_Records from a data collection_.
▽

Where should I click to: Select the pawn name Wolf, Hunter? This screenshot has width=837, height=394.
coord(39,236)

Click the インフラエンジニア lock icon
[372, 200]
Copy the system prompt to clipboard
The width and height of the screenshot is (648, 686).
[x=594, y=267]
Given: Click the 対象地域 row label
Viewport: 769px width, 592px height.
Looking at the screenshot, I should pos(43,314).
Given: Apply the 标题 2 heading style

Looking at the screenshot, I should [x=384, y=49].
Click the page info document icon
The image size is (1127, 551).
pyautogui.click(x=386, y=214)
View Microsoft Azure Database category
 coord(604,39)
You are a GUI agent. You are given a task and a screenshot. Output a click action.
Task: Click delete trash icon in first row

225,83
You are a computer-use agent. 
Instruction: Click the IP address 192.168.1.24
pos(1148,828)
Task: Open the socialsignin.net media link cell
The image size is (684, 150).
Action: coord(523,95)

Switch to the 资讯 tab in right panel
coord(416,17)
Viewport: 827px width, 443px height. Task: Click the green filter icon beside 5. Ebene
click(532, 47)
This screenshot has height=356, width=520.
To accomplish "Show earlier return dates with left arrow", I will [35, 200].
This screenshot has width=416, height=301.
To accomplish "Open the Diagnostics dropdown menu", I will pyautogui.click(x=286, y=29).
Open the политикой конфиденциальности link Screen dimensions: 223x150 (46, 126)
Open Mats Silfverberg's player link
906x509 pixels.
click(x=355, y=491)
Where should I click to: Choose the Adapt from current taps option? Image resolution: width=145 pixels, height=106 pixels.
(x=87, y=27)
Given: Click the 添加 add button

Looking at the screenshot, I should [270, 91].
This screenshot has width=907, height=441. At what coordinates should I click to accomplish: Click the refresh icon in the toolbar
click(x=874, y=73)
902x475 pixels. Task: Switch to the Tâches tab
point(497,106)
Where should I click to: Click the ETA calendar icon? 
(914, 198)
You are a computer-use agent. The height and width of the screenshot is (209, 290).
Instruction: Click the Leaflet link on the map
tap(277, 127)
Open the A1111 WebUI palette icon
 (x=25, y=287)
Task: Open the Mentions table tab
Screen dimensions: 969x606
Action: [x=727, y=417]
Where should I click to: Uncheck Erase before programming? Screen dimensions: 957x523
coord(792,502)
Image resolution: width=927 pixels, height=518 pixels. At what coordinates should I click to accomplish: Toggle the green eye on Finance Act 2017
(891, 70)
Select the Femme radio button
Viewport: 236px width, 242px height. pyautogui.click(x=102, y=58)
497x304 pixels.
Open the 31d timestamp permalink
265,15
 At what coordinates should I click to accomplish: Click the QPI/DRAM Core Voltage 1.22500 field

△

_What to work on_. Every line above in which the word "agent" occurs is to be copied.

_Exercise response_.
You are a GUI agent. You are given a task and a screenshot. Output a click action.
You are a computer-use agent. 
You are a computer-use agent. The height and width of the screenshot is (209, 290).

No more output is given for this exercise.